Bir de ümit ediyorum ki devamı gelir bir kitap kulübüne başladık. Sadece bir kez toplandık ve onda da “Kurban Tuzağından Kurtulmak” okuduk. Aşırı kafa açıcı bir etkinlik oldu. Düzenli yapabilirsek ve her şey yolunda giderse seneye bu yazıya o toplantılardan çokça içerik çıkar diye düşünüyorum. Devam ettiremezsek de bu ayıp hepimizin, ahan da tarihe şerh düşüyorum.
***
2026’yı ve 38. yaşımı hiçbir şekilde gardımı almadan karşılıyorum.
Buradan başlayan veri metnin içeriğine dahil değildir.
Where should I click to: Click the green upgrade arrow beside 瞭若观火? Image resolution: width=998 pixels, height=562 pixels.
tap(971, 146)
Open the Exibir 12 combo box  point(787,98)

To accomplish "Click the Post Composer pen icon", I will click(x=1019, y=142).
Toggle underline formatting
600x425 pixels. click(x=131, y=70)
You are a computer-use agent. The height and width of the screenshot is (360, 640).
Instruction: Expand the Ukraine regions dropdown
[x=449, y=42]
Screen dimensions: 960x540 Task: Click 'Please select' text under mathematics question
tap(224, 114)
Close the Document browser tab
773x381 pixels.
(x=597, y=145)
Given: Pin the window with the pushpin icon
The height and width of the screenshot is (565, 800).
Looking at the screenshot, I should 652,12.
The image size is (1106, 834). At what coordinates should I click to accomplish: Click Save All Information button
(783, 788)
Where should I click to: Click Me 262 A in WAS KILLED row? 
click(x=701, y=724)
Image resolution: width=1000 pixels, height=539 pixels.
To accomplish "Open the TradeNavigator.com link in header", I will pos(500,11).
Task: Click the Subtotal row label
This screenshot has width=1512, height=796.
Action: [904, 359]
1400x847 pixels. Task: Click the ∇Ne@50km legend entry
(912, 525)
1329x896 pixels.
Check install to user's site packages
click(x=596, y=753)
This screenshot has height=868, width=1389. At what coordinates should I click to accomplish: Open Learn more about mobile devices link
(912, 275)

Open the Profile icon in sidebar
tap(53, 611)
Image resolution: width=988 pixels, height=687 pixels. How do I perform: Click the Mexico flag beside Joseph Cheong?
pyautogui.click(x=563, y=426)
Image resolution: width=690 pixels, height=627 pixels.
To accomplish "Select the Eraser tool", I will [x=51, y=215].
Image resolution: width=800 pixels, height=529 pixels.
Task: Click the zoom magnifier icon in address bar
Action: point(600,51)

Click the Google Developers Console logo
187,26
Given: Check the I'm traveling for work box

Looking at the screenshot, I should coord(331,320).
Gelsin bakalım. İyiyi de kötüyü de, güzeli de çirkini de, neşeliyi de mutsuzu da kabul ediyorum. Eskiden olsa aksiyon istiyorum derdim ama ı ıh, birtakım dersler alındı.
Merak duygumuzun körelmediği, neşeli ve huzurlu bir yıl dilerim. Herkese değil ama, sadece hak edenlere. Geri kalanlar da koklansın fuşki. Hell yeeeaaahh!